階段がイケているビルはイイ建物、という事実と持論がある。(くだりが当メンバー伊藤さんと被った!?)話を「掲題」に戻そう。。。時代背景を読み金主のココロを握ったコルビジェしかり、戦後大阪で大活躍した村野藤吾など「シンプルで素敵な階段」を手がけた建築家は数多と思えど、実はそうお目にかかれない「シンプルで素敵な階段」。そんな中、残念ながら最近に解体されたコンバージョン案件の先駆けであったラティス青山@東京の階段部は結構良かった。安易に躯体絡みは触れられない法的解釈と事業収益性の観点がある中、無名ながら原設計が割りとイケていた意匠だった事、時の経過を感じるエントランスの品格がリーシング上で差別化戦略を図れそうだった件。こんな経緯から殆どそのまま再利用に採択された。(懐かしい10年以上前の旧INAXの資料。ラティス青山の概要はこちらがツボを掴んでいる)

 

で、本件。福岡市内は大濠公園近辺にあるエントランス正面に続く階段室が素敵な低層無名ビル。モルタル壁に木製手摺、床Pタイルというシンプルな構成も上階に誘う光が見事にハマる。歴史的な巨匠建築家らとはケタ違いにコスト掛けずに削ぎ落としたデザインなのは明らかなのですが、それが故の産物なのか、狙い通りなのかは不明なるもミニマルにまとまっている。

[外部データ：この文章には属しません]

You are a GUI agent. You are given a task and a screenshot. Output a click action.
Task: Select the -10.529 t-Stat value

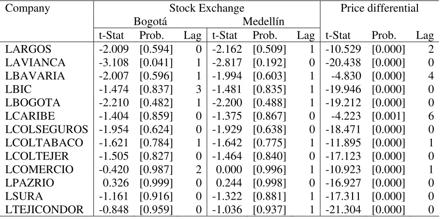click(x=343, y=49)
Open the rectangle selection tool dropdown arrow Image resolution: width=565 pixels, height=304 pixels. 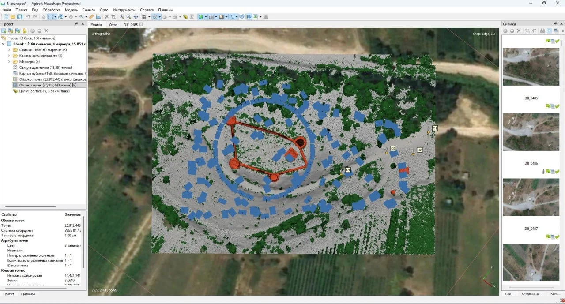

まあイイ佇まいである。

 

ファサードは高度成長期の本流ともいえるタイル外壁&連装窓。これ謂わば中小の老練ビル社会の「正装スタイル」。今や周辺の高いビル群の狭間にあって低層にまとめられた建物の比率は、他意を介すこと無く図られ続ける独自調和。コレもまた私のような個人事業主の琴線に触れる。鉄アングルながら重い印象が払拭されたエントランスのガラス扉、そこに一歩足を踏み入れ、最上階へと誘う陽光の調和が空間構成として見事。誘う陽光が機運をもたらすのか、実際、選挙のたびに某党専属の選対事務所になるのは冗談か?。いやいや、しっかり不動産事業収益を生む老練ビルとして評価に値するし、ホント運が良いのかも?。昨今、建物の痕跡を一切消し去る厚化粧&整形手術的な1棟リノベーション案件が散見される中 ”このまま使ってもイイね” と思えた程に無名な好素材ビルです。

 

まだまだ福岡には無名な素敵ビルはあります。不動産オーナーさん、古いからと客付けを諦めるにはまだ早い。
ちょっとしたツボを踏まえれば、面白いように老朽ビルは蘇るんです。

 

それはまた、次回以降に。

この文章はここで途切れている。